Short exercise:
Reproduce the lines of the listing below verbatim, from the line containing "Screen dimensions: 1190x645" to the line containing "(x=571, y=565)", including both of those lines.
[Records to process start]
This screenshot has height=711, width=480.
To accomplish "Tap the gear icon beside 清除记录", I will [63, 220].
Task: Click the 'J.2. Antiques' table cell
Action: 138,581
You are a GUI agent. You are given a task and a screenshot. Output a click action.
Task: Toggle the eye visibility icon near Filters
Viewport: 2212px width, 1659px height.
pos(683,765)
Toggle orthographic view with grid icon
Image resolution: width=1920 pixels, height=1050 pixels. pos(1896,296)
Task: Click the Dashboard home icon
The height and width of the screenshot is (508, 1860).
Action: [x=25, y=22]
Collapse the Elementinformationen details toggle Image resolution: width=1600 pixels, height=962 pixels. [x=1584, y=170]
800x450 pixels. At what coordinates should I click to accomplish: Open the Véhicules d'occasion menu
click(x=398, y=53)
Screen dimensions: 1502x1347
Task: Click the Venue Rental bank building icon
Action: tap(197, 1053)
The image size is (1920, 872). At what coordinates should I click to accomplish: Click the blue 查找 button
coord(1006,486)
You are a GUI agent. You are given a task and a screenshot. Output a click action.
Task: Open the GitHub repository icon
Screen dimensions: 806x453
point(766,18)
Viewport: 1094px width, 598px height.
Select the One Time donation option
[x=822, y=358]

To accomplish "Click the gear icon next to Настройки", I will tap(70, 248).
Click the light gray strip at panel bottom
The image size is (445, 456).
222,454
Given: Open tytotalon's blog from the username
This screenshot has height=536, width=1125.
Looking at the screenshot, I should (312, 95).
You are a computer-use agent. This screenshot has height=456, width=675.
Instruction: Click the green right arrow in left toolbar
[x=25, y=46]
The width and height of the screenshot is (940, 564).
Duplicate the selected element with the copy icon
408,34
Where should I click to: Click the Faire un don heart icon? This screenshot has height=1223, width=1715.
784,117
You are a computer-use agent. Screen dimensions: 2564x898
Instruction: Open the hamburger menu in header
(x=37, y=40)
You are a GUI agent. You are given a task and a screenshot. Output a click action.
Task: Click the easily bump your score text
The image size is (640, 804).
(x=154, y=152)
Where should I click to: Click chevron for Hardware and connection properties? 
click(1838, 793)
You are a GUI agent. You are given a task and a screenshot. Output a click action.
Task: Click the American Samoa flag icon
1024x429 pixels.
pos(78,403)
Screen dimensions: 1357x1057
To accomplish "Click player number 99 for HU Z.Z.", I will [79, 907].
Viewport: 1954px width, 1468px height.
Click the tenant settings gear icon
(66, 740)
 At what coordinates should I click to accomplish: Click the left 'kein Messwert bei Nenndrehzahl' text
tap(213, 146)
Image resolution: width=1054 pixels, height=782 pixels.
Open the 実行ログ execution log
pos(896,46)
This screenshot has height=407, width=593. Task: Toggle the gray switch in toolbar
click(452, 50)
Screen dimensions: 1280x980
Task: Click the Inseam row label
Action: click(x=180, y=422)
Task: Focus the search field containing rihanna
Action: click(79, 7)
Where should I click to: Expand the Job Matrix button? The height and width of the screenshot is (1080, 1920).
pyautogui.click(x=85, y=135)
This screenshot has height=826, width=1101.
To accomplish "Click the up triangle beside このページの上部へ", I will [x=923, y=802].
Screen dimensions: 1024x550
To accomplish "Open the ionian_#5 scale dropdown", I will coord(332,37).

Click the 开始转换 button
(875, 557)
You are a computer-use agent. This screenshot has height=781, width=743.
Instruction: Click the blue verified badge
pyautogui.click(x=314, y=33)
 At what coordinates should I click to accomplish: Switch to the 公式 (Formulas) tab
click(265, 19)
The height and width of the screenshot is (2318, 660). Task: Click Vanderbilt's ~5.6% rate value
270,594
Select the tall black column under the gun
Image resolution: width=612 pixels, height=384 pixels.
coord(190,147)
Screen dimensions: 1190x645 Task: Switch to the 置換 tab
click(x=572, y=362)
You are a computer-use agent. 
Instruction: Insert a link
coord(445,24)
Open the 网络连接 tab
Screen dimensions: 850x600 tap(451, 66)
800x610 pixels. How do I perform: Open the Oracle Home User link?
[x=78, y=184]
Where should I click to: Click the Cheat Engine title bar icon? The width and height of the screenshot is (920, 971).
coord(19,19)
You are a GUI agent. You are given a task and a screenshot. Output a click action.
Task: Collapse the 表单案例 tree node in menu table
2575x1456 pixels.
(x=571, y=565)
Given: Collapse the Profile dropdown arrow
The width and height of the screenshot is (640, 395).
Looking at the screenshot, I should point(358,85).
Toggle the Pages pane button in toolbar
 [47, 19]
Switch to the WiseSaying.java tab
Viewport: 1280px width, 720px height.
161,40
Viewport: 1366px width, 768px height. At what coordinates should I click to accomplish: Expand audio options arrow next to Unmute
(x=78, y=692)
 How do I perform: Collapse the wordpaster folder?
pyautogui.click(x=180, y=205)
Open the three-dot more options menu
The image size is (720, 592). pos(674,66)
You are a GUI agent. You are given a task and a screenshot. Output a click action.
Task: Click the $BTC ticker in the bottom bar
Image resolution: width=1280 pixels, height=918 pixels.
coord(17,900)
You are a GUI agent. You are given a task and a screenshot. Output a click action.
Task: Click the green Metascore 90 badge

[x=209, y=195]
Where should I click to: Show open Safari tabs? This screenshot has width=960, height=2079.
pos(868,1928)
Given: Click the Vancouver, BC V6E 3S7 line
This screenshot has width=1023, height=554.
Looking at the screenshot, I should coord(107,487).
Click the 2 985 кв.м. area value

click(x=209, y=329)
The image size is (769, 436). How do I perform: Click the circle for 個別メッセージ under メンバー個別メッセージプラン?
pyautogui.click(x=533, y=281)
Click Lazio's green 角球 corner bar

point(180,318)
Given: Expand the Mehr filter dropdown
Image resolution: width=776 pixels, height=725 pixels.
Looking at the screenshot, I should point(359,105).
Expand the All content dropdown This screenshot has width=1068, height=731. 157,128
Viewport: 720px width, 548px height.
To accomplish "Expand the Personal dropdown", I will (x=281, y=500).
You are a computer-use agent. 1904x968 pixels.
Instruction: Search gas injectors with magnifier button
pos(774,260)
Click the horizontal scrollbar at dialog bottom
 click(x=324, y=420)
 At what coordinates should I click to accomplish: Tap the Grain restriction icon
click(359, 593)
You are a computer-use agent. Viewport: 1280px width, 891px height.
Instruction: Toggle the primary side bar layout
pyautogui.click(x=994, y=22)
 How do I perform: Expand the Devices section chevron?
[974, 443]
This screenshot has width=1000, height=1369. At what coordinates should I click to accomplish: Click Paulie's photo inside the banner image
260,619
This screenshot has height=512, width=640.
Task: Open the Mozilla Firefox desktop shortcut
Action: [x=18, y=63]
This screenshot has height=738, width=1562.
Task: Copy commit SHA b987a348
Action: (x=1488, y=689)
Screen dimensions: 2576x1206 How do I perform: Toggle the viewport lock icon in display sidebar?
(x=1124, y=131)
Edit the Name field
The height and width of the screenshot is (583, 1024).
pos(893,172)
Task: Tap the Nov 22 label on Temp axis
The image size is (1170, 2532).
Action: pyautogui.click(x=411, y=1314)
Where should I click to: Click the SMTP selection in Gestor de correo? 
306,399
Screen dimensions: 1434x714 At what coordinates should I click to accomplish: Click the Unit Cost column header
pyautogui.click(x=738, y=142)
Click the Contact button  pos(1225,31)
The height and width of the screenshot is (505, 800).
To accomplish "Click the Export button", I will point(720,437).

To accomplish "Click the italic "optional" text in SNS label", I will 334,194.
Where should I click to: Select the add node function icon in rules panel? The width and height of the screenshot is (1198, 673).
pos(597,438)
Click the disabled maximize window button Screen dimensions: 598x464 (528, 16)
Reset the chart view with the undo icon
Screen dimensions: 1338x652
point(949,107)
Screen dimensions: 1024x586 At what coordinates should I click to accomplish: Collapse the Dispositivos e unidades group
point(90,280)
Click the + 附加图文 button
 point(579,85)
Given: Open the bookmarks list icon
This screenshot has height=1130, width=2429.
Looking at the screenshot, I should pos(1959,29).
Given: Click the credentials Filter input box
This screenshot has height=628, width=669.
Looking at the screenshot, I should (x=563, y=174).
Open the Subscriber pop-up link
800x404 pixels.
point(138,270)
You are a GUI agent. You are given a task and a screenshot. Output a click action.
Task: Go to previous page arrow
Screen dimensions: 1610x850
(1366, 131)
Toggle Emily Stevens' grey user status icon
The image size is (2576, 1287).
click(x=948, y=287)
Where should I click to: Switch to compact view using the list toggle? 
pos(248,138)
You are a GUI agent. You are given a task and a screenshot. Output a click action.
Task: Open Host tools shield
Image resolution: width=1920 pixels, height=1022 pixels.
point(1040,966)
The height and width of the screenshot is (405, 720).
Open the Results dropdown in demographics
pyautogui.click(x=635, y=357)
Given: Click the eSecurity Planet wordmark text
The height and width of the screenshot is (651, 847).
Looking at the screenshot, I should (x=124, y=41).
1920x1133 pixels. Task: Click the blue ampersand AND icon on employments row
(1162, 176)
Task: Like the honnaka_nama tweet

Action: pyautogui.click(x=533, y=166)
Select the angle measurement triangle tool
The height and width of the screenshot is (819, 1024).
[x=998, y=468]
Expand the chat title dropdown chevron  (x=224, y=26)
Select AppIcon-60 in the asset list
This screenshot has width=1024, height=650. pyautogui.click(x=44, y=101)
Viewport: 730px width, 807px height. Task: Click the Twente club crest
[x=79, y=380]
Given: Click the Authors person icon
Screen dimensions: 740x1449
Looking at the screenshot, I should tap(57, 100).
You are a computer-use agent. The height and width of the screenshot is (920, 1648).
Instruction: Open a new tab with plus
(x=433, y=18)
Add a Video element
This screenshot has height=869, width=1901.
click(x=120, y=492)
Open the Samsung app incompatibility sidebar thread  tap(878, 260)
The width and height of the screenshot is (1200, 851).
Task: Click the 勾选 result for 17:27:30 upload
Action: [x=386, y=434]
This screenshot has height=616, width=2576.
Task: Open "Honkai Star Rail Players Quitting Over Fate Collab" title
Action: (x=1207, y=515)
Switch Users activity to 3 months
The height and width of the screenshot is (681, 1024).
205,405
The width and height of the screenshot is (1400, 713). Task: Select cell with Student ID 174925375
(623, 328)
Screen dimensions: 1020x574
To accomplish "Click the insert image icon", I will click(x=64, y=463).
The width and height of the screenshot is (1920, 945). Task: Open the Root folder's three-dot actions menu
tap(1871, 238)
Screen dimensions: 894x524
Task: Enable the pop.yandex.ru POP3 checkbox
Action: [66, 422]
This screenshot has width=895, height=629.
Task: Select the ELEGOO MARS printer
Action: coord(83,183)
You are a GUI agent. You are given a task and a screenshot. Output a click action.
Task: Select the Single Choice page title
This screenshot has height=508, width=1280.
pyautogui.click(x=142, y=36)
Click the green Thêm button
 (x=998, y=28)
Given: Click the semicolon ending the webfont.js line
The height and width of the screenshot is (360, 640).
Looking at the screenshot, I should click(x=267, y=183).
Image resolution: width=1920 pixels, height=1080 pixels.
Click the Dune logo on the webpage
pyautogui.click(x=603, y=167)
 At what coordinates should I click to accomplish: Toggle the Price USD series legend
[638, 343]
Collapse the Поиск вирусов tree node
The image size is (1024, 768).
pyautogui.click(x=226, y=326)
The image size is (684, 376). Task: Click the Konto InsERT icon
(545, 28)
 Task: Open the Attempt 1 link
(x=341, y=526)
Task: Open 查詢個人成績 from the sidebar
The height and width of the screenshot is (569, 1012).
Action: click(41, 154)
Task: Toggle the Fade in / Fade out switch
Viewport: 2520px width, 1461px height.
[Records to process end]
Answer to this exercise:
Screen dimensions: 1190x645 Task: Switch to the 置換 tab
click(x=572, y=362)
You are a computer-use agent. 
Instruction: Insert a link
coord(445,24)
Open the 网络连接 tab
Screen dimensions: 850x600 tap(451, 66)
800x610 pixels. How do I perform: Open the Oracle Home User link?
[x=78, y=184]
Where should I click to: Click the Cheat Engine title bar icon? The width and height of the screenshot is (920, 971).
coord(19,19)
You are a GUI agent. You are given a task and a screenshot. Output a click action.
Task: Collapse the 表单案例 tree node in menu table
2575x1456 pixels.
(x=571, y=565)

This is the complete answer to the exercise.